E2EMail is a simple Chrome app – a Gmail client that exchanges OpenPGP mail
github.comMailvelope is a much better choice if your goal is to interact with the existing OpenPGP ecosystem; E2E was using ECC keys only if I recall, which makes their crypto incompatible with many other OpenPGP setups.
The E2E promise was that with Google's backing, suddenly millions of people would/could encrypt and PGP would take a big step forward, making some forced upgrades in the rest of the community worthwhile. That is seeming less likely to happen now.
That's what I use on my Chromebook, works well so far.

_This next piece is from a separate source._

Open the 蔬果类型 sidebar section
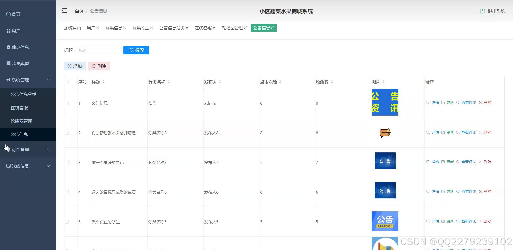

It looks like Google just pulled the plug on this: https://security.googleblog.com/2017/02/e2email-research-pro...
HN submission: https://news.ycombinator.com/item?id=13728327
(Genuinely hoping someone will find the good news I'm missing here)
Perhaps the silver lining here is that people will not focus as much attention on trying to secure email with message encryption, and move to better protocols.
This attitude is harmful. Although new and better protocols is a worthy area of research and development, we should also improve the tools people are already using.
Note I said research: I do not consider the current crop of secure messaging protocols to be viable alternatives to e-mail, as they all suffer from extreme centralization. Allowing unicorns to own and monopolize global infrastructure may appeal to silicon valley insiders, but it's not something the rest of us should be promoting.
This is pretty cool! Just recently I started working on something similar, but for IMAP (using PNaCl under the hood). Glad to see others find the same idea interesting.